Through 2015, Compassion International had received Charity Navigator's highest rating for 15 consecutive years, thereby receiving special recognition on their "10 Charities with the Most Consecutive 4-Star Ratings" list. However, Charity Navigator changed its rating system in 2016, and Compassion International's 2016 overall rating dropped to three stars out of four, for its accountability and transparency. In early 2026, the charity was ‘Not Rated’ by Charity Navigator.

===Shutdown in India===
Compassion operated in India for 48 years, with $45 million in transfers annually, making it India's largest single foreign donor. Compassion provided services under its Child Sponsor Program to 145,000 Indian children. In 2015, Compassion affiliates' offices were raided by tax investigators seeking evidence on whether it was funding religious conversions. Compassion said that attempts were made to force the ministry to divert funding to non-Christian Rashtriya Swayamsevak Sangh groups. Compassion refused to do so as it would be a misuse of funds entrusted to them by donors around the world. After talks back and forth, in 2017 the BJP-led Indian government barred Compassion from transferring funds into India, forcing the group to close its operations there. The Ministry of External Affairs later stated that the ban had nothing to do with the ideology of Compassion International.

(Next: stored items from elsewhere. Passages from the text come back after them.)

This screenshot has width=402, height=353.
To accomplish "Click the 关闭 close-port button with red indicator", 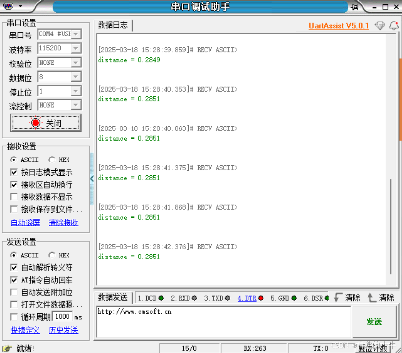I will pos(45,123).
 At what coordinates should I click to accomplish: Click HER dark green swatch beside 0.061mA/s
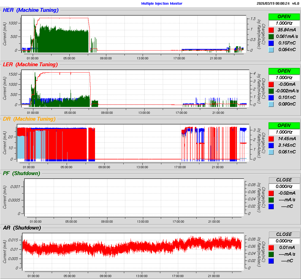click(x=271, y=36)
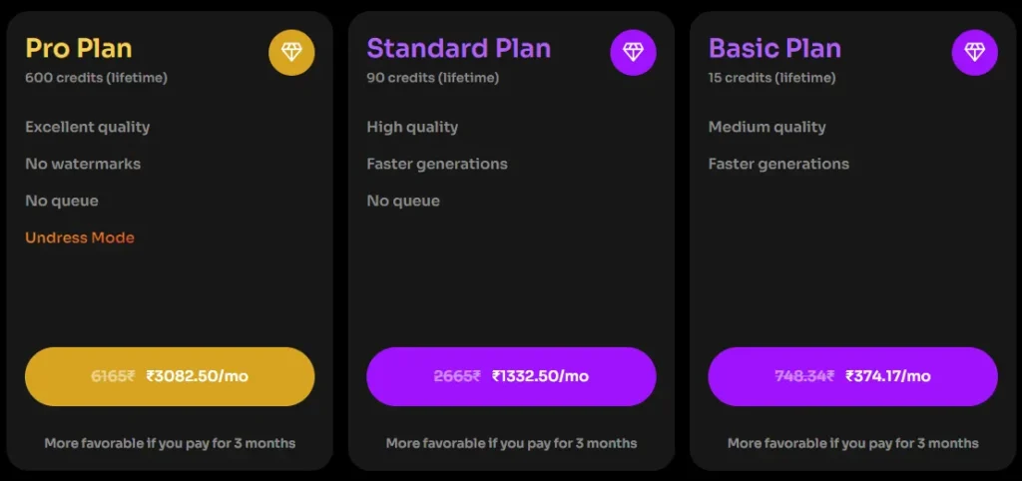Pick the Basic Plan ₹374.17/mo button
The width and height of the screenshot is (1022, 481).
852,376
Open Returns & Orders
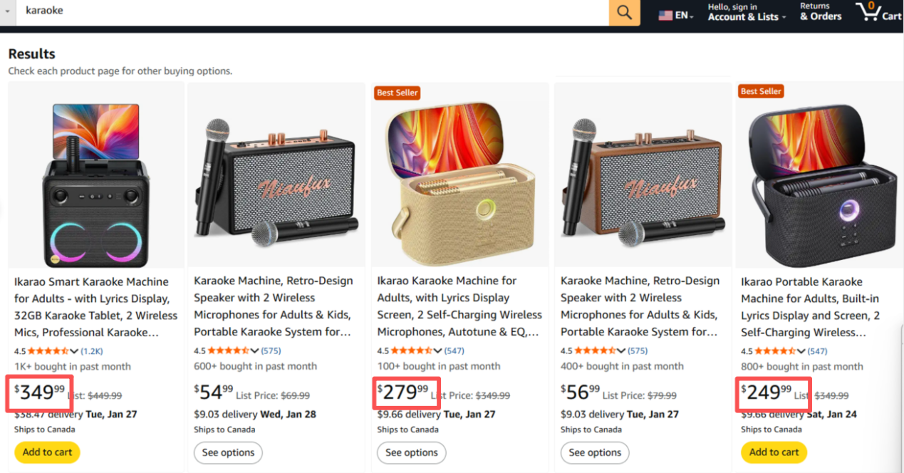This screenshot has height=473, width=904. pos(821,12)
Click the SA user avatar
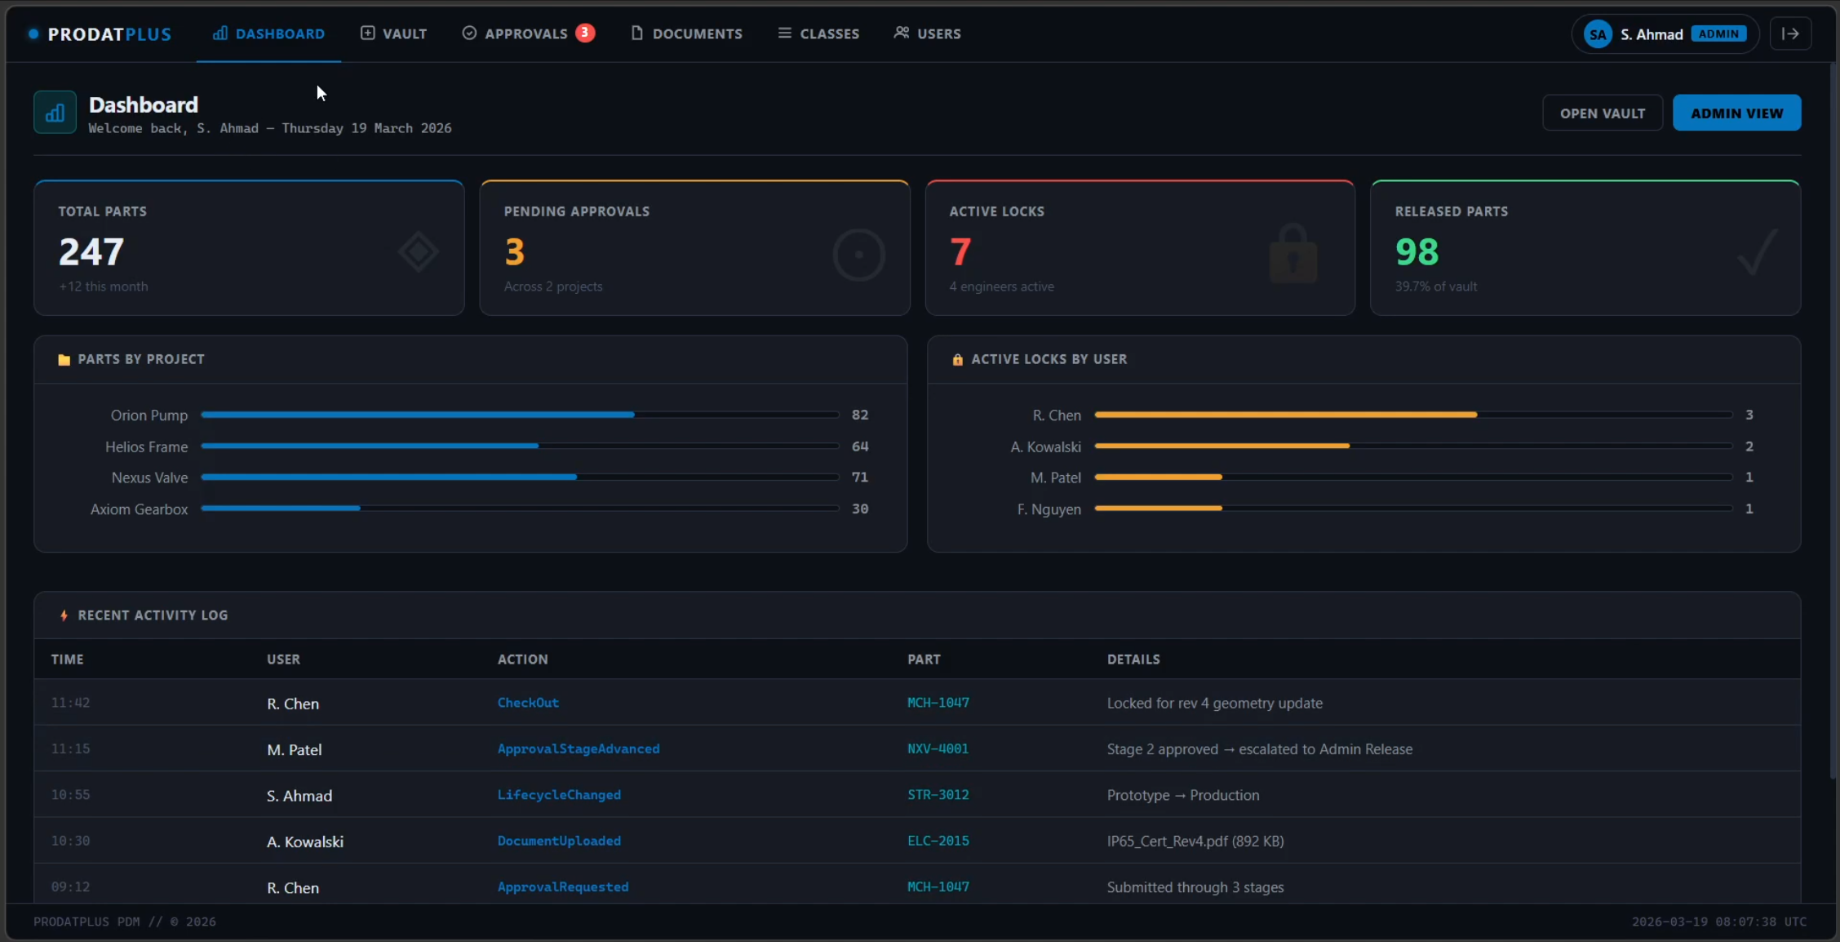Image resolution: width=1840 pixels, height=942 pixels. click(x=1597, y=34)
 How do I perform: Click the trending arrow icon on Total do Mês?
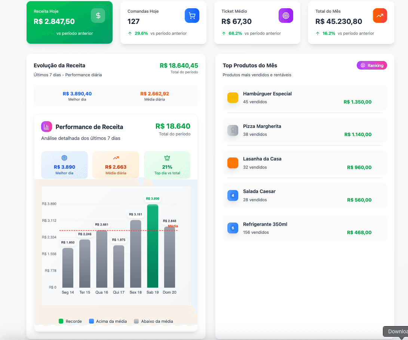[380, 15]
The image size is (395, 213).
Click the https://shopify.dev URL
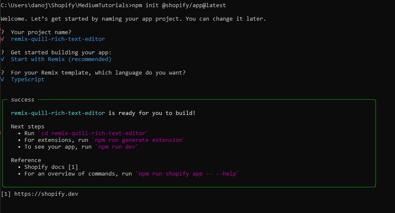[46, 194]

===Lack of financial transparency===
Since 2019, Compassion stopped releasing a public Form 990 after reclassifying itself as a religious organization, or "an association of churches." Reclassification has been noted by several Christian ministry watchdogs as a growing trend among large Christian ministries. As a result, Compassion's Donor Confidence Score fell from 97 to 73 on MinistryWatch, and the organization is no longer rated on Charity Navigator due to the lack of Accountability & Finance beacon.

=== Unsuccessful domain name dispute ===
On 23 June 2025, Compassion International filed a complaint with CEPANI, demanding that the domain name compassion.be be transferred to them from the domain name holder - a humanitarian and human rights advocate - who had registered the domain in 2007 and directed it to the homepage of the Dalai Lama, the spiritual leader of the Gelug school of Tibetan Buddhism and a globally recognized symbol of peace, compassion, and Tibetan culture. On 28 August 2025, the third-party decider for CEPANI rejected Compassion International's argument and dismissed its complaint. The full decision is available through CEPANI.